BEGIN Data under study

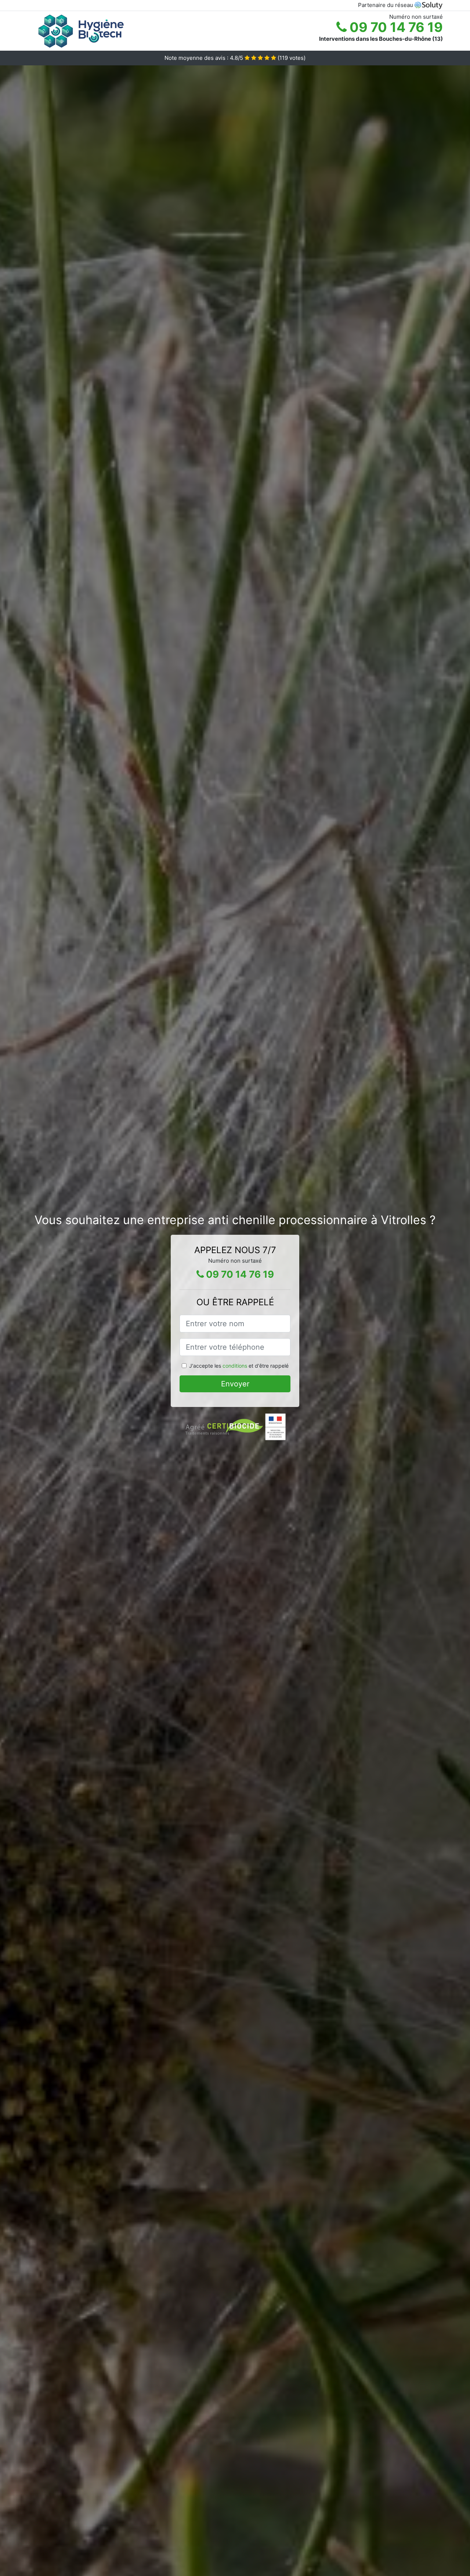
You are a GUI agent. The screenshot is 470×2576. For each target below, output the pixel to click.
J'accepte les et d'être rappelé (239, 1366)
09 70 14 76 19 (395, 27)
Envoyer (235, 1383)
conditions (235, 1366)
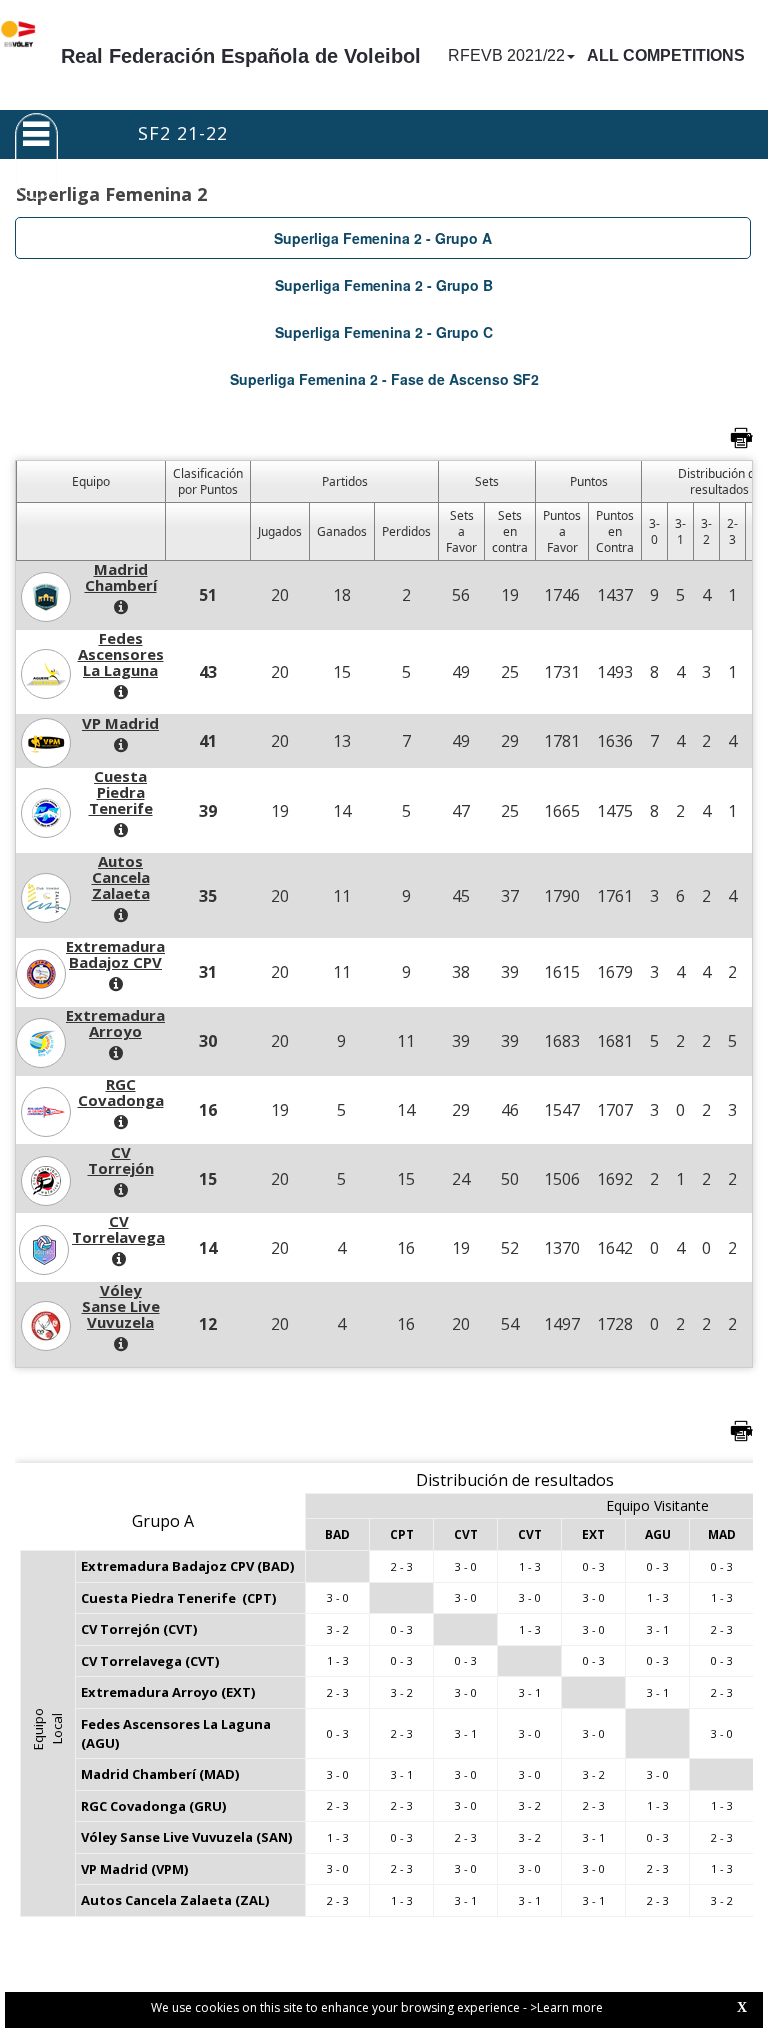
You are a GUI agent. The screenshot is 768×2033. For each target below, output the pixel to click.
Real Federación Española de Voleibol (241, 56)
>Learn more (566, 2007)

END Data under study

## [Task requirements]
Show every line above in which the word "agent" appears.

## [Response to this task]
You are a GUI agent. The screenshot is 470×2576. For each target below, output the pixel to click.
You are a GUI agent. The screenshot is 768×2033. For each target below, output the pixel to click.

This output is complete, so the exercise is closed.